__GIVEN ENTRIES__.
####################

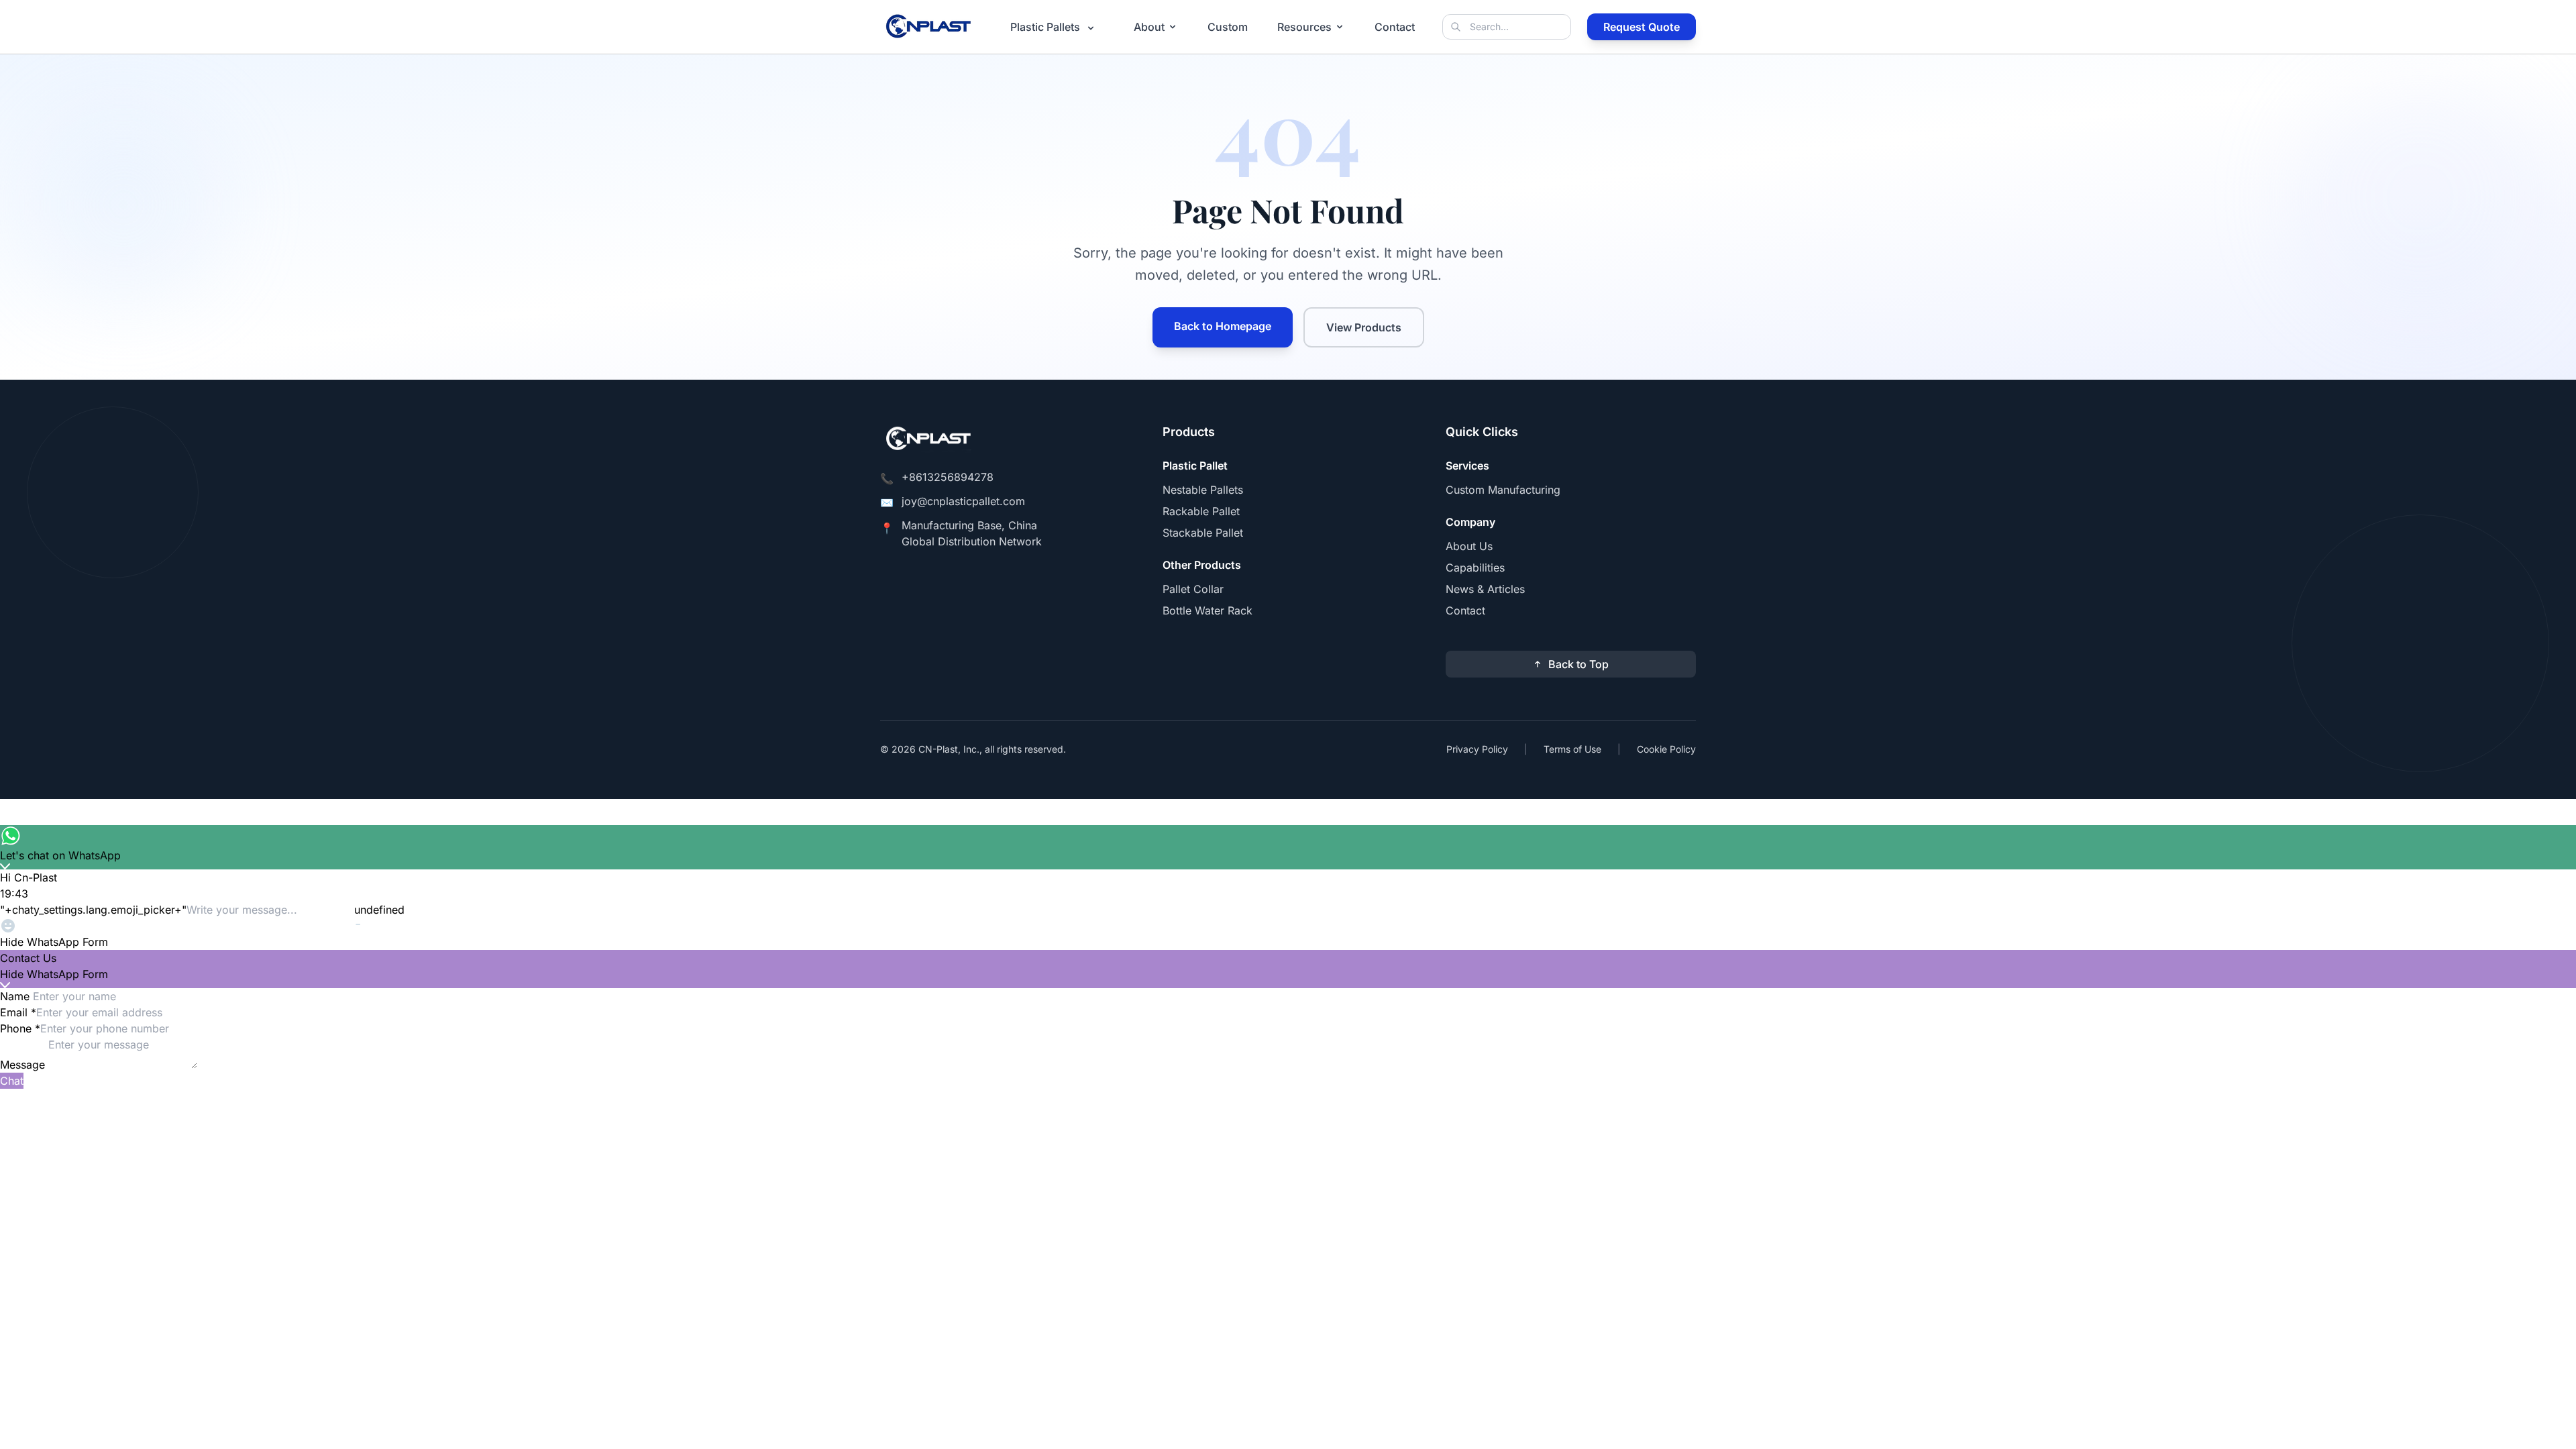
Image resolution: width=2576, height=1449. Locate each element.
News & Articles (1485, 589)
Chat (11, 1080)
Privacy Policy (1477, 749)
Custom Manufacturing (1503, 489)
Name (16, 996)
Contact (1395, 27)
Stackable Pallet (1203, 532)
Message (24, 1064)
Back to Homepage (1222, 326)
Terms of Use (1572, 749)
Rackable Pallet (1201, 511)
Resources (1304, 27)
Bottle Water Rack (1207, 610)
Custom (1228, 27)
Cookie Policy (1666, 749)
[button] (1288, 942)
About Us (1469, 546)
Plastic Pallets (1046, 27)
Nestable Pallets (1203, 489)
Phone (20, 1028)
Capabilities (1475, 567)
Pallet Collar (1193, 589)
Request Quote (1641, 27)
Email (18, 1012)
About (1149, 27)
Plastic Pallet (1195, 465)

####################

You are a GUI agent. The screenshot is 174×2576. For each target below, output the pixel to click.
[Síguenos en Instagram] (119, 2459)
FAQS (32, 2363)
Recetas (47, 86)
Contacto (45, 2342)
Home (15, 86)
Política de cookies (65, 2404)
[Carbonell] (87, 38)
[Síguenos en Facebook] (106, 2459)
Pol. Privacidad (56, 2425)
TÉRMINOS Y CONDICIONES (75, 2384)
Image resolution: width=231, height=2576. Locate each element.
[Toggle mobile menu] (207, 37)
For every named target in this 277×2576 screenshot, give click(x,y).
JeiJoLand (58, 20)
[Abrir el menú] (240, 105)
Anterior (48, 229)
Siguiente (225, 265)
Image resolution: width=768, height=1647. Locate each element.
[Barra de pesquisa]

####################

__EXERCISE__. Please, from the entries above, set down exactly the lines from the one containing "Custom Manufacturing (1503, 489)" through the one containing "Plastic Pallet (1195, 465)", and only those.

__SOLUTION FOR THIS PROBLEM__.
Custom Manufacturing (1503, 489)
Name (16, 996)
Contact (1395, 27)
Stackable Pallet (1203, 532)
Message (24, 1064)
Back to Homepage (1222, 326)
Terms of Use (1572, 749)
Rackable Pallet (1201, 511)
Resources (1304, 27)
Bottle Water Rack (1207, 610)
Custom (1228, 27)
Cookie Policy (1666, 749)
[button] (1288, 942)
About Us (1469, 546)
Plastic Pallets (1046, 27)
Nestable Pallets (1203, 489)
Phone (20, 1028)
Capabilities (1475, 567)
Pallet Collar (1193, 589)
Request Quote (1641, 27)
Email (18, 1012)
About (1149, 27)
Plastic Pallet (1195, 465)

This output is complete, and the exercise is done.